People v. Williams
56 Cal. 4th 165
| Cal. | 2013Background
- Defendant Corey Williams was convicted of two first-degree murders with special circumstances and firearm enhancements; codefendant Dalton Lolohea was convicted separately and sentenced to life without parole.
- Jury also convicted Williams of two counts of first-degree robbery and one count of first-degree burglary with firearm enhancements stemming from the same incident.
- Death penalty was imposed on Williams; the appeal is automatic under California law.
- Witnesses described the violent robbery/murder spree, including the use of a Glock pistol and the disposal of evidence and money after the crimes.

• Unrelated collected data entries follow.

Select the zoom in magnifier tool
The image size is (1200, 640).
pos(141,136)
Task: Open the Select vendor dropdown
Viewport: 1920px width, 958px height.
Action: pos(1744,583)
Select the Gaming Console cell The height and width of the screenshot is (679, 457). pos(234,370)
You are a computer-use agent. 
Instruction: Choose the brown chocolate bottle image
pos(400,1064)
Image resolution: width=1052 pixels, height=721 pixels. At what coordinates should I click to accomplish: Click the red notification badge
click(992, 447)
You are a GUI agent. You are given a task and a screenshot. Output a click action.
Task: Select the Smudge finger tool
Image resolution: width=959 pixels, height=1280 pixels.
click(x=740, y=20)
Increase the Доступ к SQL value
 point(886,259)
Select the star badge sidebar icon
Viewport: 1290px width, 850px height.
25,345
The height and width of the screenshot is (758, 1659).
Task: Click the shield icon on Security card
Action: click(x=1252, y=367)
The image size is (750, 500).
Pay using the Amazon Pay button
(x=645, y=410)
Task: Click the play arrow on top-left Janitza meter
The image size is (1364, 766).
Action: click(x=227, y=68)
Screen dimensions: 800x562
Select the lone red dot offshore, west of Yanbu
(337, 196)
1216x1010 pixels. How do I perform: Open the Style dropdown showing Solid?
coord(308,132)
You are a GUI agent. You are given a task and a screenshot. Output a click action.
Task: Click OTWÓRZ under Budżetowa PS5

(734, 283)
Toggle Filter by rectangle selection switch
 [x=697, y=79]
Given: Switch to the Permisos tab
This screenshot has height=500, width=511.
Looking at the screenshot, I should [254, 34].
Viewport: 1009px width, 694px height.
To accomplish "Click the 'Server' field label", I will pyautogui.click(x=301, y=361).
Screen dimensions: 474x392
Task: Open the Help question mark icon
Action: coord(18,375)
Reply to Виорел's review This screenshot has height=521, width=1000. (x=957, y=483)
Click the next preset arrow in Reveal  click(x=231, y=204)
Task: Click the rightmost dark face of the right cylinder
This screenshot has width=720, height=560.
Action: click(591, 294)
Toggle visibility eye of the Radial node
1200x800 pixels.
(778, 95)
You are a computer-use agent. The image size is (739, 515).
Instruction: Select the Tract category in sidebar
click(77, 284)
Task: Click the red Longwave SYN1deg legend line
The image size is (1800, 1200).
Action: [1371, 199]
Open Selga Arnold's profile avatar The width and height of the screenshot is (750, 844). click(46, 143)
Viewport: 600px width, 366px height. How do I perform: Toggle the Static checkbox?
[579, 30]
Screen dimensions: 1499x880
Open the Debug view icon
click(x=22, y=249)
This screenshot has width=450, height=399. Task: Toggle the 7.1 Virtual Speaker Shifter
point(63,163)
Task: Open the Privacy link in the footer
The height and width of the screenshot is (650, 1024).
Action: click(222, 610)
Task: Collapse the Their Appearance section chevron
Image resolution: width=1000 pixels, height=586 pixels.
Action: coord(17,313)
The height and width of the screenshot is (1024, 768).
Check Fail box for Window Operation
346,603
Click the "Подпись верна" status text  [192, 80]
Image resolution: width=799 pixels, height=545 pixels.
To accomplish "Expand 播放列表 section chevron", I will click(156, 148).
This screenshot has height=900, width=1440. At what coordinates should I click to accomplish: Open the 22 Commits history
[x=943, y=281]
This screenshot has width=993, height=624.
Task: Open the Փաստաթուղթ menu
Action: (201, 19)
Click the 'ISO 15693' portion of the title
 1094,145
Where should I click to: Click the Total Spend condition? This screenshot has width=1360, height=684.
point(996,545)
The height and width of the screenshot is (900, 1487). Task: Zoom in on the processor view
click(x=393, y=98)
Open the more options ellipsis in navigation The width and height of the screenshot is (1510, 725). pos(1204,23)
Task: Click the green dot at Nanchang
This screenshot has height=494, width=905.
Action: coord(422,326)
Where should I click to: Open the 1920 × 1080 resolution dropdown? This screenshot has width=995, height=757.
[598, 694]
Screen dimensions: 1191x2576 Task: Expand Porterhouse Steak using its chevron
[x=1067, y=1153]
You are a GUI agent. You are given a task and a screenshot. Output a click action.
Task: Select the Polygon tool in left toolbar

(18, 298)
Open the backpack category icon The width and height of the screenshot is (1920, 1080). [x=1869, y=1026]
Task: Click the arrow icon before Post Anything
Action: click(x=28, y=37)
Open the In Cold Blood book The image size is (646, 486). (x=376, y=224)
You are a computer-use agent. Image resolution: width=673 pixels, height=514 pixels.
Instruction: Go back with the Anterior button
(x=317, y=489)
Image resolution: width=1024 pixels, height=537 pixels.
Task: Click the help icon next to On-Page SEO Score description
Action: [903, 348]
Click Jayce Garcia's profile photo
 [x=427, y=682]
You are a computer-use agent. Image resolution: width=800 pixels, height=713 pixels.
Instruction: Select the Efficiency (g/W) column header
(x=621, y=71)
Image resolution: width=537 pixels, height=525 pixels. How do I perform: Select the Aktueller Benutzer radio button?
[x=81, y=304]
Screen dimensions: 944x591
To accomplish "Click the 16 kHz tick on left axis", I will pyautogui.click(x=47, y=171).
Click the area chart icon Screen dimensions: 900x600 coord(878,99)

- Defense challenged various trial decisions, including jury voir dire, admission of a prison-intake statement, self-representation at penalty, and victim-impact evidence.
Issues
| Issue | Plaintiff's Argument | Defendant's Argument | Held |
|---|---|---|---|
| Whether W.M. could be excused for cause in a capital case | Williams argues the excusal was improper | Williams contends excusal biased the jury | Affirmed; excusal upheld |
| Whether the prison intake statement was involuntary or Miranda/Massiah-protected | People upholds admissibility under booking exception | Statement was involuntary or derived from custodial interrogation | Admissible; booking exception applies; Miranda/Massiah not violated |
| Whether Williams was properly allowed to represent himself at penalty phase | State allowed Faretta self-representation | Court failed to properly weigh Windham factors | Affirmed; trial court properly granted self-representation |
| Whether victim-impact testimony and related instructions were proper | Victim impact evidence admissible as aggravating factor | Tests of limits on victim impact evidence and instruction were improper | Affirmed; victim-impact evidence properly admitted and instruction affirmed |
Key Cases Cited
- Wainwright v. Witt, 469 U.S. 412 (U.S. 1985) (capital juror may be excused for cause if unable to perform duties)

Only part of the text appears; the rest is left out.